Tuesday, September 11, 2007

black art: funnel analysis

Do you know what the Sunshine Pump is? Sure you do, because you've had a conversation like this:

You: "How is your quarter going?"

Rep: (SET SUNSHINE_PUMP_STATUS=ON) "Great! I've got five big deals in the proposal phase, any one of which will make my quarter, and I can see a clear path to closing all five. Thanks for asking!" (SET SUNSHINE_PUMP_STATUS=OFF)

Thankfully, I don't get this these days. But in Years Past. . . I was on the receiving end of the Sunshine Pump on many an occasion.

It's one thing for sales to turn the Pump on for product management. It's entirely another for them to use it with sales. And something else entirely for sales management.

What do you do when you sense a Sunshine Pump in full operation?

On one hand, you may not know "how high the sunshine goes" in the organization, so challenging it may really threaten people, depending on who you talk to. On the other hand, if you don't challenge it, you become complicit in what amounts to professional negligence.

And no, I won't be happy with an answer of "it depends".

One sure-fire "cure" for the Pump is to engage in the black art of funnel analysis. When you have an understanding of how individual deals are flowing through the sales cycle you feel OK - but when you can talk about how Deals (with a big D) move from the earliest "identified" phase to the final "closed" or "lost" phase, you feel in control.

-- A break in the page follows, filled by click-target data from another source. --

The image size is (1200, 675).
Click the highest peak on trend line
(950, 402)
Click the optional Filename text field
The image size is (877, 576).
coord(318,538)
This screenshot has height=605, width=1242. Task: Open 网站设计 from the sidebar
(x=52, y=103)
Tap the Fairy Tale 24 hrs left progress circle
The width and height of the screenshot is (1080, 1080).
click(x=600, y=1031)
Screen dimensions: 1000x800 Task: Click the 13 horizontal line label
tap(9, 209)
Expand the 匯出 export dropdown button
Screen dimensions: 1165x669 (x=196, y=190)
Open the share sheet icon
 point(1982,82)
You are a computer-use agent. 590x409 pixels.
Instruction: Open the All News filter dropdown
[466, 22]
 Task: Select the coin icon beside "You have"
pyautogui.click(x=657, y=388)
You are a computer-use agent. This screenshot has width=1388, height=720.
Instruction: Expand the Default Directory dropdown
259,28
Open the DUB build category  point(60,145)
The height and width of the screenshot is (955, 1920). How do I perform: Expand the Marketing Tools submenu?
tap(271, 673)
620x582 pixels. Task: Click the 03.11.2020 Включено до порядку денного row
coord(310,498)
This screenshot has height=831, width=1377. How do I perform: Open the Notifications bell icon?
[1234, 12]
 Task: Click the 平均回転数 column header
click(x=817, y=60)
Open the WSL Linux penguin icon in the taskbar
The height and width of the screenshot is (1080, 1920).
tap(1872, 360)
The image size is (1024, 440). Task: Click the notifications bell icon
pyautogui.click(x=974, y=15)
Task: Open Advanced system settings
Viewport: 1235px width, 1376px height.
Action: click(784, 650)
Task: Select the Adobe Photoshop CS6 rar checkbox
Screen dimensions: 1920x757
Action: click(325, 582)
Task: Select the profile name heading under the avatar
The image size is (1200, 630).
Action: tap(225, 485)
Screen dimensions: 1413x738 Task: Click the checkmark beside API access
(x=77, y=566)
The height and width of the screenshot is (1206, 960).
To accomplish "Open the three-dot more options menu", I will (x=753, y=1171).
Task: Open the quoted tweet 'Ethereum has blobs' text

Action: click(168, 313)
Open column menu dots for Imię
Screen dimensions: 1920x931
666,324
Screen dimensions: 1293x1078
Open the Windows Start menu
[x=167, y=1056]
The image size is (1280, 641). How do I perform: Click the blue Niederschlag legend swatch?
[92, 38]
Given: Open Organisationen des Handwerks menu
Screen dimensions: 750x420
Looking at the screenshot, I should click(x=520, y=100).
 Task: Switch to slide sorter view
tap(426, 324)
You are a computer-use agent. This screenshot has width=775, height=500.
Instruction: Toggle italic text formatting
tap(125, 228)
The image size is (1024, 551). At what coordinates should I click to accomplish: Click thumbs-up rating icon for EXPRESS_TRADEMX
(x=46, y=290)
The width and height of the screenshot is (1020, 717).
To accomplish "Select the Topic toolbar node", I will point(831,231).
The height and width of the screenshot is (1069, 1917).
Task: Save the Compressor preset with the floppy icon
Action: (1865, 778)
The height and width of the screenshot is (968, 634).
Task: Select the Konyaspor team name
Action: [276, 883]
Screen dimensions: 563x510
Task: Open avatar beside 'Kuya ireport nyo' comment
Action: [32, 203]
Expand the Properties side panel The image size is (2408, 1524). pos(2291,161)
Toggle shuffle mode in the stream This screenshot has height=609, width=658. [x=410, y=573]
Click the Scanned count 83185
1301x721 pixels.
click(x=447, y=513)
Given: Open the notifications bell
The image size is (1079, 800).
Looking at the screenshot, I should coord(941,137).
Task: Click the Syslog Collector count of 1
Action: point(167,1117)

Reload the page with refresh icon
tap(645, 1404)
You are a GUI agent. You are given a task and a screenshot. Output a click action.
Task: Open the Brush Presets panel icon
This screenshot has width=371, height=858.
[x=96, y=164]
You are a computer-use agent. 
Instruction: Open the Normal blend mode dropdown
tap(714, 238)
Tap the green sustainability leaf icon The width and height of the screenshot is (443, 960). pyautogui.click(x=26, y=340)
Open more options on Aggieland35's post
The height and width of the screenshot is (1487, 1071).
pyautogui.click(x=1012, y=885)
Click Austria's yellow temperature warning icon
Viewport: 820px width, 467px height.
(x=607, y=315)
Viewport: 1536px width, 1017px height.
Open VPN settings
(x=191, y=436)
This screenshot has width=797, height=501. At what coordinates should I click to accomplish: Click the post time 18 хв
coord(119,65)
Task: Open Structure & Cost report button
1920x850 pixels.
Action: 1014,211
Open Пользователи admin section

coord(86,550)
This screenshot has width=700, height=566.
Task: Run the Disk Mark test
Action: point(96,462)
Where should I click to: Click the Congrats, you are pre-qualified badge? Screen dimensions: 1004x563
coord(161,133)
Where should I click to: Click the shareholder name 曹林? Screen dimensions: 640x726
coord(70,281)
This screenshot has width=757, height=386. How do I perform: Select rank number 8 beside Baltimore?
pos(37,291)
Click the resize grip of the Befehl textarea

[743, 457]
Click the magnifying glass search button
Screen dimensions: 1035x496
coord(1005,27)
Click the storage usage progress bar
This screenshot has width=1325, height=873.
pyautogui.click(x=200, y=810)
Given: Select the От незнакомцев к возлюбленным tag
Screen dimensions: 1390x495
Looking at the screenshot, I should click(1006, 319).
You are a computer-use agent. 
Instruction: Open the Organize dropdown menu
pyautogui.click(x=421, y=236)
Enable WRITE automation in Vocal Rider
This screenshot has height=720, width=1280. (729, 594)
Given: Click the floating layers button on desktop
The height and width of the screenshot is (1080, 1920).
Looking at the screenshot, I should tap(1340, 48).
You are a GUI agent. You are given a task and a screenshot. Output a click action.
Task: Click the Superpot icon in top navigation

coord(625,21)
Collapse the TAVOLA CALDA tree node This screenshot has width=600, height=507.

More on this later. I wonder how many PMs are expected to understand funnel math, much less participate in analysis of how and why deals move from phase to phase. It's pretty interesting actually.



UPDATE - In retrospect, when you ask a salesperson a glib question, odds are you'll get a glib answer. When I talk about the Sunshine Pump, what I'm referring to is a habit of individuals to only transmit good news whether that good news is truly good, only mildly good, of spurious goodness or actually non-good.